¡Saludando al tambor! : el nuevo movimiento de la Bomba puertorriqueña
Abstract
Drawing upon Critical Race and racialization theories, this dissertation aims at providing a different approach to “The New Puerto Rican Bomba Movement”. Bomba is a musical genre of African roots developed in Puerto Rico upon the arrival of African populations during the slave trade in the sixteenth century. In the last two decades, a proliferation of Bomba groups and schools performing and teaching this peculiar rhythm has taken place. Through the study of Bomba, I seek to contribute to the understanding of racial dynamics in Puerto Rico, and their intersectionalities with class, gender, and national discourses. Through extended participant observation of Bomba performances, unstructured and structured interviews with Bomba musicians, teachers, and scholars and archival research, my purpose is to question and explore constructions of race in Puerto Rican music, and show how processes of racialization operate both socially and politically in the island. In this sense, Bomba will allow me to analyze how Puerto Rican national identity has been constructed in recent years, which elements have been adopted as a national heritage and which have been forgotten or rejected.

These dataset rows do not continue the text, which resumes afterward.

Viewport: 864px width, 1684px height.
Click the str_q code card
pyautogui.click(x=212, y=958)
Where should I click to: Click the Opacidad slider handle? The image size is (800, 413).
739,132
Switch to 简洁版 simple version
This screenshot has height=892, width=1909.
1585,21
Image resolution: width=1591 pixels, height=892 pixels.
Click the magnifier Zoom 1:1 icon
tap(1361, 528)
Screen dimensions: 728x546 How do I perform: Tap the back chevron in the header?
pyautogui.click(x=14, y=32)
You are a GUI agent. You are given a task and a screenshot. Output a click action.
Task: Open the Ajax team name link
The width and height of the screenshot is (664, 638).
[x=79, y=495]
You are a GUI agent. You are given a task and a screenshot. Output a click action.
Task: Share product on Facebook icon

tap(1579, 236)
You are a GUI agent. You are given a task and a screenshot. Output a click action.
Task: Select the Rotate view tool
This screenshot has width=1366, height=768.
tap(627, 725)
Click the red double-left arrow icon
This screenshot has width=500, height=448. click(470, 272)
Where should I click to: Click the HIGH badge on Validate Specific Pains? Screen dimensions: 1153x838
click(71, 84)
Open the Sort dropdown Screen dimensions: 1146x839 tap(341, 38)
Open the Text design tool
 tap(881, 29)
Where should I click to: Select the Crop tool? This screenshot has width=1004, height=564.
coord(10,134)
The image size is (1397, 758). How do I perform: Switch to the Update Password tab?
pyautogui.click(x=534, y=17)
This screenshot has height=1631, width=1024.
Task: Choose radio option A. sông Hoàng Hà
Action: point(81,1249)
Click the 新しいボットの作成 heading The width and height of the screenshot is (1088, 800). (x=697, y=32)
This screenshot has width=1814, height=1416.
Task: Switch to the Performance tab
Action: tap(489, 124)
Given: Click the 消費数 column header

At the same time, it will shed light on how national discourse aligns or deviates from current social conditions and racial relationships. Through the case study of “The New Puerto Rican Bomba Movement”, I attempt to unravel two interrelated paradoxes: (1) despite hegemonic discourses on Puerto Rican nationalism, which portray the Puerto Rican subject as mixed race, most Puerto Ricans self-identify racially as white or Black. (2) Based on the assumption of a racially mixed national subject, Puerto Rico reaffirms itself as a racial democracy, “The great Puerto Rican family”. This discourse contrasts with daily speeches and practices that emphasize racial exclusions and inequalities. Paradoxically, despite the fact that Puerto Ricans are considered a racially mixed nation, in the 2000 Census, 80.5 % self identified as white, whereas 8 % chose to identify as Black. A decade later, the results of the 2010 Census showed that 12.4 % of the population identified as Black and 75.8 % as white.